**TO DO:** A copy is needed of each line in the records that has the word "page".

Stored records
+ + + + +

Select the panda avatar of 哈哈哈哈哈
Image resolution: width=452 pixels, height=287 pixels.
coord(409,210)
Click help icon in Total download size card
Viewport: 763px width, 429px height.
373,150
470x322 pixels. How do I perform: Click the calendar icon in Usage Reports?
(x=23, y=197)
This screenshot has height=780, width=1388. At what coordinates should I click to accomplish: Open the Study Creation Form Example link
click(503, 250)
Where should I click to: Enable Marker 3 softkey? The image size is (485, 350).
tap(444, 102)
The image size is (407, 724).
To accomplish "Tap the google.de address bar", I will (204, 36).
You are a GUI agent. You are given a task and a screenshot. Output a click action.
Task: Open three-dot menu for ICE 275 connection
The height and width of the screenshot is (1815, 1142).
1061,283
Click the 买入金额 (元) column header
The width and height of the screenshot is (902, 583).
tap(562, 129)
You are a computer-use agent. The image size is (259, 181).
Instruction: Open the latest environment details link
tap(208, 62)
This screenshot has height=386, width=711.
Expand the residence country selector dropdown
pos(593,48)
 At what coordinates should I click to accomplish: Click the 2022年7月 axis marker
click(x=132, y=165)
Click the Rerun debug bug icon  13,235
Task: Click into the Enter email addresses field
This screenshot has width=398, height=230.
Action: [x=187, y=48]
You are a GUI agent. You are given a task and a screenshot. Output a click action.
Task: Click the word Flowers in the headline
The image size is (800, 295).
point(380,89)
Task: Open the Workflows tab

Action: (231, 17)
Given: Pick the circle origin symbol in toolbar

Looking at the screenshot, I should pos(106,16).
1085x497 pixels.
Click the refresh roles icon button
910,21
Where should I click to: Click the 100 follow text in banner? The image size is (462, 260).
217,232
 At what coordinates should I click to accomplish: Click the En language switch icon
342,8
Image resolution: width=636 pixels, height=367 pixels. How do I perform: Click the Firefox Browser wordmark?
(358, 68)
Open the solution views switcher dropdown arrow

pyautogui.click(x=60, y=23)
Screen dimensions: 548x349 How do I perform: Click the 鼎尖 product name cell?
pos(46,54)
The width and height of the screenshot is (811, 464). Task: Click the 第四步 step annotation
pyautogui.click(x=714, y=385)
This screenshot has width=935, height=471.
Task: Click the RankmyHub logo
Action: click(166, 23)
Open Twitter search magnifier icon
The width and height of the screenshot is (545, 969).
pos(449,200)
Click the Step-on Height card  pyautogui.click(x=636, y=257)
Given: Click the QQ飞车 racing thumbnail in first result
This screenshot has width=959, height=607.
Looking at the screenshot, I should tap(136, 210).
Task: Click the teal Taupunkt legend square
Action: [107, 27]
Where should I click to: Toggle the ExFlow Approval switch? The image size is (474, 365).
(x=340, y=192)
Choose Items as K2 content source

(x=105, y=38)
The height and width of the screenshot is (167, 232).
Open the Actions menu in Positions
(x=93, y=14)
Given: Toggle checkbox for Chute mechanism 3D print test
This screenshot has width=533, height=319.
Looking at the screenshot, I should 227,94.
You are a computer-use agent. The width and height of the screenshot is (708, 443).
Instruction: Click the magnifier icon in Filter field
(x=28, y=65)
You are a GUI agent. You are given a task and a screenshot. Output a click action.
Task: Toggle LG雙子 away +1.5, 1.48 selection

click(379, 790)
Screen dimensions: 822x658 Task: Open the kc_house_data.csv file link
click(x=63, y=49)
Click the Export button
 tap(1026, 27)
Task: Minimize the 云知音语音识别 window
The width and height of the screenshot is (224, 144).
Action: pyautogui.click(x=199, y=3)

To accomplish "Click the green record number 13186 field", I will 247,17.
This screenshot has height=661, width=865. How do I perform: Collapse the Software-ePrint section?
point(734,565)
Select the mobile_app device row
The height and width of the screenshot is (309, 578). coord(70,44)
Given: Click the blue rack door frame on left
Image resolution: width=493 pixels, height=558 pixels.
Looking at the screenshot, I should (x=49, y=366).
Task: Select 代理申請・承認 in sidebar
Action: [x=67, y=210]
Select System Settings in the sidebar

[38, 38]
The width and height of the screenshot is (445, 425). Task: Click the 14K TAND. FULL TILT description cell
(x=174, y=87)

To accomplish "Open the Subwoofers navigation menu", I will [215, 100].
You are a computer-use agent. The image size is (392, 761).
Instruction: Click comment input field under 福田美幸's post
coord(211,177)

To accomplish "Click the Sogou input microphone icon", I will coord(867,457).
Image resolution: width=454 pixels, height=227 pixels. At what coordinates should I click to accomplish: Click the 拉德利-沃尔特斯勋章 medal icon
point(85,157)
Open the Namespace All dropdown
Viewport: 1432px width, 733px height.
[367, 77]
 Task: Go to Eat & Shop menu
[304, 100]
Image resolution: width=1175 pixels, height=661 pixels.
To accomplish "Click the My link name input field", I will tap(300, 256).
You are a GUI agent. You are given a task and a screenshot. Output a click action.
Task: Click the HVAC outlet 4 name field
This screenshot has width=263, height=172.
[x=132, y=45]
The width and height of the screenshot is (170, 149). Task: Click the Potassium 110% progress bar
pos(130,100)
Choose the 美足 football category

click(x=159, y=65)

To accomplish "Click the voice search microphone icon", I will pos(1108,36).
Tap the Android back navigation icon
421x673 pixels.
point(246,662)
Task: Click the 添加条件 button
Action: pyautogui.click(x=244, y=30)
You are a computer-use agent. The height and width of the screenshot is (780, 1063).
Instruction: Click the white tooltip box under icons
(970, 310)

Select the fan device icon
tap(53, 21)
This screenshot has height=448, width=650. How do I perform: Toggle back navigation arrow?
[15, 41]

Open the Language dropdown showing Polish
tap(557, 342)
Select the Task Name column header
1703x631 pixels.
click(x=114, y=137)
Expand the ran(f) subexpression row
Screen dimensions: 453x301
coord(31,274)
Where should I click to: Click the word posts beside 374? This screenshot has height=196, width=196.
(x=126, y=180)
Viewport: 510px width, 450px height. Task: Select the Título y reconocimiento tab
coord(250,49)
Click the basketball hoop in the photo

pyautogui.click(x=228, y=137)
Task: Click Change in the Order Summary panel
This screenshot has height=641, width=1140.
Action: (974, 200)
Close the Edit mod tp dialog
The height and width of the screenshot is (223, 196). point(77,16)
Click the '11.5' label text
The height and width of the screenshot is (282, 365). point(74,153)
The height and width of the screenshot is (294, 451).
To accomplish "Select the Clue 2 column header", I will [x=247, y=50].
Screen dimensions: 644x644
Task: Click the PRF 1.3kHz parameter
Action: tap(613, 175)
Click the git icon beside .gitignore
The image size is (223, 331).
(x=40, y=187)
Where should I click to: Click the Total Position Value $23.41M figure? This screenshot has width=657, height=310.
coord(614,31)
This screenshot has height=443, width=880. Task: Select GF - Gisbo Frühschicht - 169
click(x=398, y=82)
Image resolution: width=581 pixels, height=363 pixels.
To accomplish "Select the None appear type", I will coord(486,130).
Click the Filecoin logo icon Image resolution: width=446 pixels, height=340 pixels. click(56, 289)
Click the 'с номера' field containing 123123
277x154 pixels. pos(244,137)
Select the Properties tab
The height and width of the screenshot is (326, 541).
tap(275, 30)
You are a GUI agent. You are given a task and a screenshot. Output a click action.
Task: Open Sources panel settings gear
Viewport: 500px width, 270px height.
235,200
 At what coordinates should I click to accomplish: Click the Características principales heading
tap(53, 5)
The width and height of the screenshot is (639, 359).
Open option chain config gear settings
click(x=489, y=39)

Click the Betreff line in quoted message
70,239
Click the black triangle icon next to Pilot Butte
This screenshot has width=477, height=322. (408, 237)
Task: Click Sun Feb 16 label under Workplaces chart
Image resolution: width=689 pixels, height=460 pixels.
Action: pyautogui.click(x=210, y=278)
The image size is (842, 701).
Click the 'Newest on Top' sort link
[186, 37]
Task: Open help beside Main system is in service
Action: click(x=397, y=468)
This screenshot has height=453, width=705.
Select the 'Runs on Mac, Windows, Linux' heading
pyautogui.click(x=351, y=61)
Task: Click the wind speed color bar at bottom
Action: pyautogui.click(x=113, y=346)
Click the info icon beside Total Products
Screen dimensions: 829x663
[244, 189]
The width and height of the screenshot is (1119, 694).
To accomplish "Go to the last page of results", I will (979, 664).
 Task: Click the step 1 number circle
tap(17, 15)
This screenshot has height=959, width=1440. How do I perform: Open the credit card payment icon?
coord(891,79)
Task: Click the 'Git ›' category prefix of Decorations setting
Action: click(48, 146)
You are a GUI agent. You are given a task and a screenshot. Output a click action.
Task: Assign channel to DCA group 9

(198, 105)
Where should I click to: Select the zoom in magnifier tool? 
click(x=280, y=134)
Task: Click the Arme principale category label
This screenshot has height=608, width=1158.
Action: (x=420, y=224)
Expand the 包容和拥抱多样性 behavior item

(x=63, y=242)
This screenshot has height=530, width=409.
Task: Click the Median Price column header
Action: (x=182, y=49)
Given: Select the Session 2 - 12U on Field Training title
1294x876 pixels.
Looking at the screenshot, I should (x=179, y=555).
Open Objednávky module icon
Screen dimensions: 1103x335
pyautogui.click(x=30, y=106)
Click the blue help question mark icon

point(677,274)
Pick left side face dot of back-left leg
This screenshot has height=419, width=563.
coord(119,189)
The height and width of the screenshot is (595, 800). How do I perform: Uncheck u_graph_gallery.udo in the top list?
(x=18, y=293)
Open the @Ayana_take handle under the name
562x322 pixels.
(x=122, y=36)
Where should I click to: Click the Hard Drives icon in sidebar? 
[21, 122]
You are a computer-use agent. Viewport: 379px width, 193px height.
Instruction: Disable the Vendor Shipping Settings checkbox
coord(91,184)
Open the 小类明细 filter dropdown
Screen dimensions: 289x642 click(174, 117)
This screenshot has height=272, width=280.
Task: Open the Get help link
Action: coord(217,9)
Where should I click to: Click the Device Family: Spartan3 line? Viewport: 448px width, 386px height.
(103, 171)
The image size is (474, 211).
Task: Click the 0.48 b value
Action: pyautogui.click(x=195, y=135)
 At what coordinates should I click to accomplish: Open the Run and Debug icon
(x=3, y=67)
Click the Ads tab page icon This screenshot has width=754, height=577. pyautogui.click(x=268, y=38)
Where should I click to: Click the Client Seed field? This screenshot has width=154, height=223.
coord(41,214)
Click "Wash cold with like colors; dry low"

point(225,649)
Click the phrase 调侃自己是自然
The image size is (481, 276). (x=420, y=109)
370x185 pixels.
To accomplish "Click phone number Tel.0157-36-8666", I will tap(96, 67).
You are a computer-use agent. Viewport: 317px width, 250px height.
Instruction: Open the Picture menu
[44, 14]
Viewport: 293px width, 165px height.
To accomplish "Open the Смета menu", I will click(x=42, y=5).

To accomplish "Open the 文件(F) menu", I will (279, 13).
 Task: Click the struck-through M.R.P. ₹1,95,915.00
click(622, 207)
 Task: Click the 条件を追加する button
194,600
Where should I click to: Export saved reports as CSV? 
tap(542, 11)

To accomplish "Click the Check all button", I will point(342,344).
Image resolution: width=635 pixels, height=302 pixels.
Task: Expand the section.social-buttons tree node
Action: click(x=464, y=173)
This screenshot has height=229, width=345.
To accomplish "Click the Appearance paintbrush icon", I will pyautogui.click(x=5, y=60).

+ + + + +

**EXERCISE OUTPUT:**
To accomplish "Go to the last page of results", I will (979, 664).
Click the Ads tab page icon This screenshot has width=754, height=577. pyautogui.click(x=268, y=38)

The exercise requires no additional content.